Exercise:
Please restate the data word for word.

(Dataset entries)
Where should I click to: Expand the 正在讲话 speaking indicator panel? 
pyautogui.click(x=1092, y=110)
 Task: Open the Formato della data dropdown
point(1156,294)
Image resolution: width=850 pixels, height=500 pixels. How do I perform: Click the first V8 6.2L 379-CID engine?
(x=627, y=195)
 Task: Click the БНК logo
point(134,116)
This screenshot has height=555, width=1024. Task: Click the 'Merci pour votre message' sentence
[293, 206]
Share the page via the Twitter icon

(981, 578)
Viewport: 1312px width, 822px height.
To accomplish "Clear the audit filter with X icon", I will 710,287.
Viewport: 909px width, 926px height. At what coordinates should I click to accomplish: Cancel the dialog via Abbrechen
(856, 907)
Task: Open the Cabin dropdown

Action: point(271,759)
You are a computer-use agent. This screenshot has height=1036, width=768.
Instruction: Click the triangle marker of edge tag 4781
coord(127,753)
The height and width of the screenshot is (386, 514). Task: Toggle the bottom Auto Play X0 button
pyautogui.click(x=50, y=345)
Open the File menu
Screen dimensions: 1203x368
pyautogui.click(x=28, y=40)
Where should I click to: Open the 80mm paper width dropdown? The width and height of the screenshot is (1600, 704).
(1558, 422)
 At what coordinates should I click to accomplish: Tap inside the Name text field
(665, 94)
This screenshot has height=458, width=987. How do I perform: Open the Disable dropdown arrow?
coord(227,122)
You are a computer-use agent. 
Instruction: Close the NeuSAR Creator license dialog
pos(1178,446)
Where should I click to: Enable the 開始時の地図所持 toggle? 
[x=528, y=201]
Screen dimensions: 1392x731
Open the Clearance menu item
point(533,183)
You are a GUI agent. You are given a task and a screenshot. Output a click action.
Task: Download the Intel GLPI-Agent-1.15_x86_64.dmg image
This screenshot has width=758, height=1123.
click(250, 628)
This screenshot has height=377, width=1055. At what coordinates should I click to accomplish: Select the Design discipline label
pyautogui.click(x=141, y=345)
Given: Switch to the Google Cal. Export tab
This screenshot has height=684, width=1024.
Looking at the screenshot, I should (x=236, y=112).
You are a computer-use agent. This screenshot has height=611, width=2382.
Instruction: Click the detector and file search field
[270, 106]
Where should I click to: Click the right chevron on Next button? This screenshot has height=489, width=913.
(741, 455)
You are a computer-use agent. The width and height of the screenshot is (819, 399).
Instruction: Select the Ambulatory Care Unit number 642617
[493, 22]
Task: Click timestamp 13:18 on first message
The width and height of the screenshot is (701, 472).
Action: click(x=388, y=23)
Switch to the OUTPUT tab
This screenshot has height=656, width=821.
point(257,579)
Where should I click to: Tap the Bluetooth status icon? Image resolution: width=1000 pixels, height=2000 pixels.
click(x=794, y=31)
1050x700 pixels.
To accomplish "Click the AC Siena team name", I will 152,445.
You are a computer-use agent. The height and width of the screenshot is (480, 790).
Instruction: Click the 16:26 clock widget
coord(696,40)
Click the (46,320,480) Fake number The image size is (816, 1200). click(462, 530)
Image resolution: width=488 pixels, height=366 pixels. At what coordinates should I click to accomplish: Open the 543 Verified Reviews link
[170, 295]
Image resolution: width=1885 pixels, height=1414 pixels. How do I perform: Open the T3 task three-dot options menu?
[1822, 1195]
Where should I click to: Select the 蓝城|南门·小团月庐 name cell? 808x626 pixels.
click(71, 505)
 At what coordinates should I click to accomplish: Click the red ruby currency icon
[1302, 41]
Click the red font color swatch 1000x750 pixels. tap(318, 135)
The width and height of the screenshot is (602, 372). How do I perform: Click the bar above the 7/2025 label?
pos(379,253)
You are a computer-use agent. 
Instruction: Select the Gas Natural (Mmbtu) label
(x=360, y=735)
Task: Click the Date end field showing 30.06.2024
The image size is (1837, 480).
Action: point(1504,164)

Answer section:
Where should I click to: Expand the 正在讲话 speaking indicator panel? 
pyautogui.click(x=1092, y=110)
 Task: Open the Formato della data dropdown
point(1156,294)
Image resolution: width=850 pixels, height=500 pixels. How do I perform: Click the first V8 6.2L 379-CID engine?
(x=627, y=195)
 Task: Click the БНК logo
point(134,116)
This screenshot has height=555, width=1024. Task: Click the 'Merci pour votre message' sentence
[293, 206]
Share the page via the Twitter icon

(981, 578)
Viewport: 1312px width, 822px height.
To accomplish "Clear the audit filter with X icon", I will 710,287.
Viewport: 909px width, 926px height. At what coordinates should I click to accomplish: Cancel the dialog via Abbrechen
(856, 907)
Task: Open the Cabin dropdown

Action: point(271,759)
You are a computer-use agent. This screenshot has height=1036, width=768.
Instruction: Click the triangle marker of edge tag 4781
coord(127,753)
The height and width of the screenshot is (386, 514). Task: Toggle the bottom Auto Play X0 button
pyautogui.click(x=50, y=345)
Open the File menu
Screen dimensions: 1203x368
pyautogui.click(x=28, y=40)
Where should I click to: Open the 80mm paper width dropdown? The width and height of the screenshot is (1600, 704).
(1558, 422)
 At what coordinates should I click to accomplish: Tap inside the Name text field
(665, 94)
This screenshot has height=458, width=987. How do I perform: Open the Disable dropdown arrow?
coord(227,122)
You are a computer-use agent. 
Instruction: Close the NeuSAR Creator license dialog
pos(1178,446)
Where should I click to: Enable the 開始時の地図所持 toggle? 
[x=528, y=201]
Screen dimensions: 1392x731
Open the Clearance menu item
point(533,183)
You are a GUI agent. You are given a task and a screenshot. Output a click action.
Task: Download the Intel GLPI-Agent-1.15_x86_64.dmg image
This screenshot has width=758, height=1123.
click(250, 628)
This screenshot has height=377, width=1055. At what coordinates should I click to accomplish: Select the Design discipline label
pyautogui.click(x=141, y=345)
Given: Switch to the Google Cal. Export tab
This screenshot has height=684, width=1024.
Looking at the screenshot, I should (x=236, y=112).
You are a computer-use agent. This screenshot has height=611, width=2382.
Instruction: Click the detector and file search field
[270, 106]
Where should I click to: Click the right chevron on Next button? This screenshot has height=489, width=913.
(741, 455)
You are a computer-use agent. The width and height of the screenshot is (819, 399).
Instruction: Select the Ambulatory Care Unit number 642617
[493, 22]
Task: Click timestamp 13:18 on first message
The width and height of the screenshot is (701, 472).
Action: click(x=388, y=23)
Switch to the OUTPUT tab
This screenshot has height=656, width=821.
point(257,579)
Where should I click to: Tap the Bluetooth status icon? Image resolution: width=1000 pixels, height=2000 pixels.
click(x=794, y=31)
1050x700 pixels.
To accomplish "Click the AC Siena team name", I will 152,445.
You are a computer-use agent. The height and width of the screenshot is (480, 790).
Instruction: Click the 16:26 clock widget
coord(696,40)
Click the (46,320,480) Fake number The image size is (816, 1200). click(462, 530)
Image resolution: width=488 pixels, height=366 pixels. At what coordinates should I click to accomplish: Open the 543 Verified Reviews link
[170, 295]
Image resolution: width=1885 pixels, height=1414 pixels. How do I perform: Open the T3 task three-dot options menu?
[1822, 1195]
Where should I click to: Select the 蓝城|南门·小团月庐 name cell? 808x626 pixels.
click(71, 505)
 At what coordinates should I click to accomplish: Click the red ruby currency icon
[1302, 41]
Click the red font color swatch 1000x750 pixels. tap(318, 135)
The width and height of the screenshot is (602, 372). How do I perform: Click the bar above the 7/2025 label?
pos(379,253)
You are a computer-use agent. 
Instruction: Select the Gas Natural (Mmbtu) label
(x=360, y=735)
Task: Click the Date end field showing 30.06.2024
The image size is (1837, 480).
Action: point(1504,164)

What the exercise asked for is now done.